Automatic Detection of Secundum Atrial Septal Defect in Children Based on Color Doppler Echocardiographic Images

Wenjing Hong1, Qiuyang Sheng2, Bin Dong3,4

  • 1Department of Pediatric Cardiology, Shanghai Children's Medical Center, School of Medicine, Shanghai Jiao Tong University, Shanghai, China.

Insights

This study introduces an AI system for automatically detecting secundum atrial septal defects (ASD), a common congenital heart defect, using echocardiographic images with high accuracy.
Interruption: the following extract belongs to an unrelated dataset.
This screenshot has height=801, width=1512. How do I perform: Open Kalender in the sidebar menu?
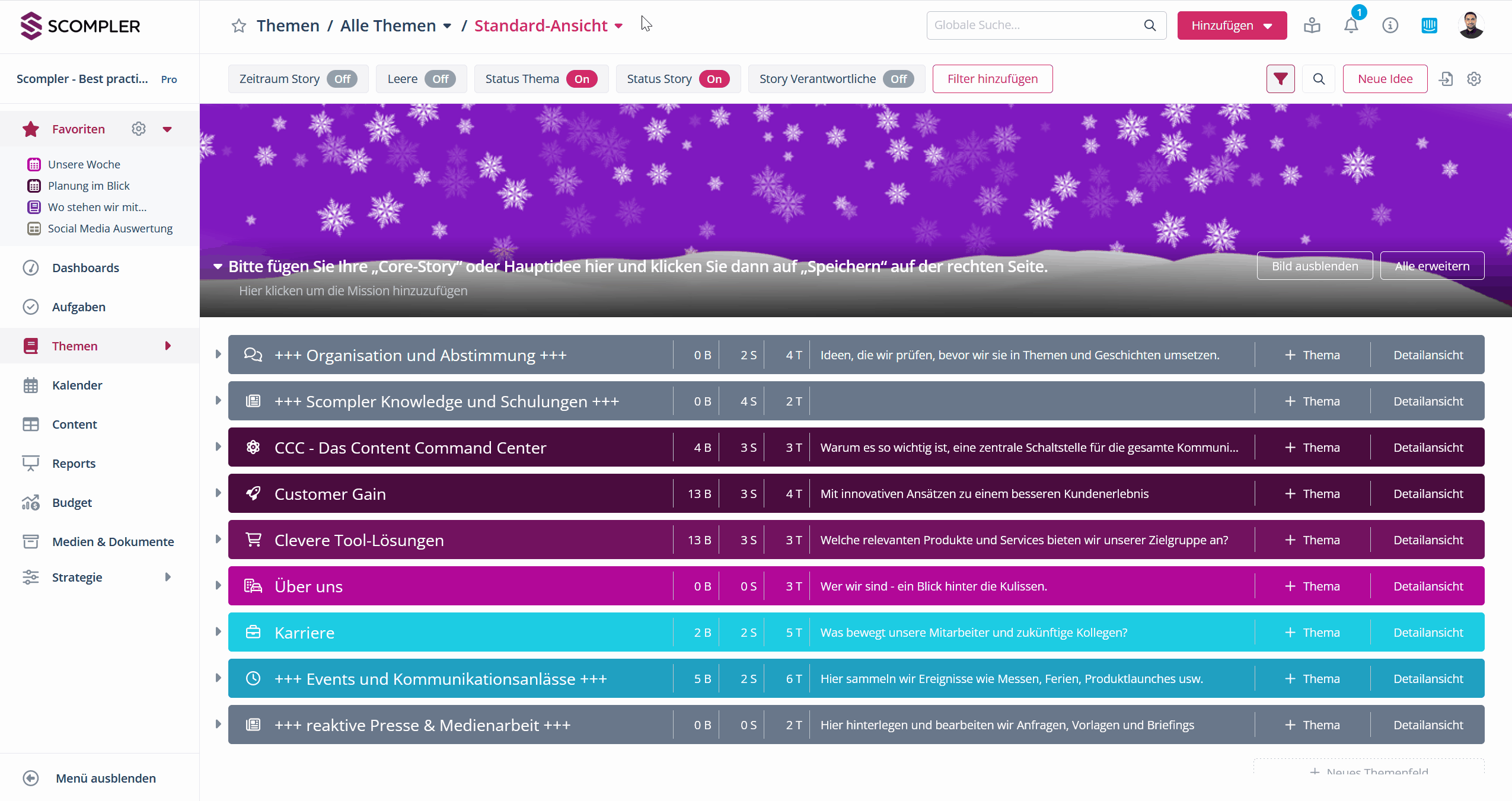point(77,385)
The AI system shows promise for improving the diagnosis of congenital heart diseases (CHDs) in children.

Area of Science:

  • Cardiology
  • Medical Imaging
  • Artificial Intelligence

Background:

  • Secundum atrial septal defect (ASD) is a prevalent congenital heart disease (CHD).
  • Accurate and efficient diagnosis of ASD in children is crucial.
  • Current diagnostic methods rely on expert interpretation of echocardiographic images.

Purpose of the Study:

  • To develop and evaluate a fully automatic system for ASD detection in children using convolutional neural networks.
  • To assess the feasibility and accuracy of AI-driven ASD detection from color Doppler echocardiographic images.
  • To identify key echocardiographic views for robust ASD diagnosis.

Main Methods:

  • A three-stage automated system was developed: echocardiographic view identification, cardiac structure segmentation and ASD candidate detection, and final detection inference.
  • The system was trained on 370,057 images from 4,031 cases and validated on 203,619 images from 229 independent cases.
  • Four clinically relevant echocardiographic views were utilized: subcostal, apical four-chamber, low parasternal four-chamber, and parasternal short-axis.

Main Results:

  • The automated ASD detection system achieved high performance metrics on an independent test set.
  • Image-level average performance included accuracy (0.8833), recall (0.8545), precision (0.8577), specificity (0.9136), and F1 score (0.8546).
  • The system demonstrated robust performance across the four selected echocardiographic views.

Conclusions:

  • The proposed AI system can automatically and accurately detect secundum atrial septal defects in children from echocardiographic images.
  • This automated approach provides a strong foundation for AI-assisted diagnosis of congenital heart diseases.
  • The findings suggest potential for improved efficiency and accuracy in pediatric cardiology diagnostics.